The warehouse landscape is fast changing due to emerging technologies
Published on : Sunday 01-11-2020
Arun Saravanakumar, is a Manufacturing and Supply Chain leader
From manufacturing plants to retail stores, how important is material handling to the economy of a country?
The sector literally gets a country ‘moving’. In service, industry or the agriculture based economy the goods are always on the move and intricately linked to the basic functioning of any economic activity. While it is more apparent in the industry and agriculture sector where goods movement, preservation, storage and delivery is how business happens besides the conversion or harvest process, even for service material movement is not an exception. Even by conservative estimate 50% of the country GDP is directly or indirectly dependent on if we handle the materials well.

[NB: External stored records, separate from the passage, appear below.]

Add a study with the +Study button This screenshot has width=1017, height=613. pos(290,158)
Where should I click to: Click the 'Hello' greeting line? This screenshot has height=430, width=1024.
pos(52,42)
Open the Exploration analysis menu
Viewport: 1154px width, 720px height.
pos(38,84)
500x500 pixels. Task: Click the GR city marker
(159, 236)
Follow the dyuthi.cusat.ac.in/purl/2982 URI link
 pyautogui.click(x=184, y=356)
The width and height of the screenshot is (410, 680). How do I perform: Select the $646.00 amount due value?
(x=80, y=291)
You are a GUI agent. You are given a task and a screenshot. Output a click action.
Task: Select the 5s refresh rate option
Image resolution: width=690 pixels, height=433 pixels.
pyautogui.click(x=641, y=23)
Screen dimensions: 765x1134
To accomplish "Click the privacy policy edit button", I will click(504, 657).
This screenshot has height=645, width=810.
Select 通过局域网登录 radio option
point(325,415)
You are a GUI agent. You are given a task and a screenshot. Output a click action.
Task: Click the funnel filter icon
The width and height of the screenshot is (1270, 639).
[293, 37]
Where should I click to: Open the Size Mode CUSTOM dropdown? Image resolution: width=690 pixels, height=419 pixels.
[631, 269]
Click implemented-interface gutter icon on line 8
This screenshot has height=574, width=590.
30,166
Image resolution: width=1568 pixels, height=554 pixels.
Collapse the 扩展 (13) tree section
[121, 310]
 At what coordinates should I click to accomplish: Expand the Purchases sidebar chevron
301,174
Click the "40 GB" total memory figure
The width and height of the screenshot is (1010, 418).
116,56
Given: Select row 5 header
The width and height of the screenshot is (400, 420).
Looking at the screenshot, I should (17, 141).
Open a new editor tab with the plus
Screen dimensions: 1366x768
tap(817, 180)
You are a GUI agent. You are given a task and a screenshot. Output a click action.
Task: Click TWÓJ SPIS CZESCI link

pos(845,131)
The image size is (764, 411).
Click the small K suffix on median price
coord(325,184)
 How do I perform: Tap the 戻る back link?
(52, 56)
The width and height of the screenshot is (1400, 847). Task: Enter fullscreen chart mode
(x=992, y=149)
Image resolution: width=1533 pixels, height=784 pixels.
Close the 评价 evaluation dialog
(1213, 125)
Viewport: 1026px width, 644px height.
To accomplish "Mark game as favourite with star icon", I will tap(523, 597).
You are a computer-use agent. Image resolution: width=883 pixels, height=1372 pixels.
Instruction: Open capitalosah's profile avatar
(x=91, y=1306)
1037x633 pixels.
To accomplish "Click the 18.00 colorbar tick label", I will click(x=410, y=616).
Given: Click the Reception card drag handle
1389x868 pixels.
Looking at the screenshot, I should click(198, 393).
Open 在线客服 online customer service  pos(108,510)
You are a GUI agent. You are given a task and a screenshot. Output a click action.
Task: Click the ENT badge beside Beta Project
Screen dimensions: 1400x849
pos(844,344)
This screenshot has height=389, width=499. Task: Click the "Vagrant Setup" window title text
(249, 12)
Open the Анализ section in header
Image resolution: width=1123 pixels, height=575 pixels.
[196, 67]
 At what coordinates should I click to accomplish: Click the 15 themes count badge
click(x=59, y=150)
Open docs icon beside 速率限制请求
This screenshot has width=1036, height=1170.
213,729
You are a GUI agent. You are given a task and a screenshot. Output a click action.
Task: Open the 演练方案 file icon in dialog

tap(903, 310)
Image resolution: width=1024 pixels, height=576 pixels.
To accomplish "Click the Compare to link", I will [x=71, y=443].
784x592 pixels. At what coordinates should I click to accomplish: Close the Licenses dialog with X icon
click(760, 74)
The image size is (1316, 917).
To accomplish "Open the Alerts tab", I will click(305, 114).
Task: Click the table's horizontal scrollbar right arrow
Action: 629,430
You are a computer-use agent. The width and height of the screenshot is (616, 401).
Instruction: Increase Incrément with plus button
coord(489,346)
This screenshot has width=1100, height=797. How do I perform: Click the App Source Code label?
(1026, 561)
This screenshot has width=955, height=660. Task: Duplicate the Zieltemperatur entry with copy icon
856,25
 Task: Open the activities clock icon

The manufacturing industry is still heavily reliant on conventional MHE even as automated options are available. What are the impediments in modernisation?
While the modernisation is well and truly on its way, the key impediments that exists still are:
Space: Especially in existing factories and warehouses, reimagining the layout and space to accommodate modernisation of material handling is a big entry barrier. Most robots, guided vehicles, conveyors all need significant change to how material flow happens and the existing infrastructure often does not render itself naturally to this change. On green fields, it gets a little easier; however, the investment on land is still a large upfront one to commit into.
Cost: Labour is even today manageably cheap. In most parts of the country temporary workforce handle the material handling job. Permanent labours, Unionised workforce with high wage demands are relatively absent. This has kept material handling cost from becoming prohibitive. Technology to replace people in such a setup is at times unjustifiable RoI wise.
Distributed scale of operation: Large warehouses, manufacturing units with massive scale of operations can’t see the other way from automation for efficiency in today’s world. However, these are far and few in between. Most operations today still happen from smaller warehouses and godowns, distributed for easy reach across the country lanes and these don’t render themselves easy for large scale automation.
Permanency of location: If you move, upgrade, change location every few years it is difficult to invest in automation, which seeks more permanency of operation. It is not easy to uninstall, move and restart material handling automation systems yet.
IT capability: This needs disciplined consistent investment in IT systems for long or deep pockets to change the information landscape overnight. IT systems and capability to handle this automation is integral to the progress we make.
End to end: Nowadays we have many solutions that meets the ‘bulk’ of material handling work. However, it is still not end-to-end. The last mile (imagine loading inside the truck as an example) is still an issue solution wise.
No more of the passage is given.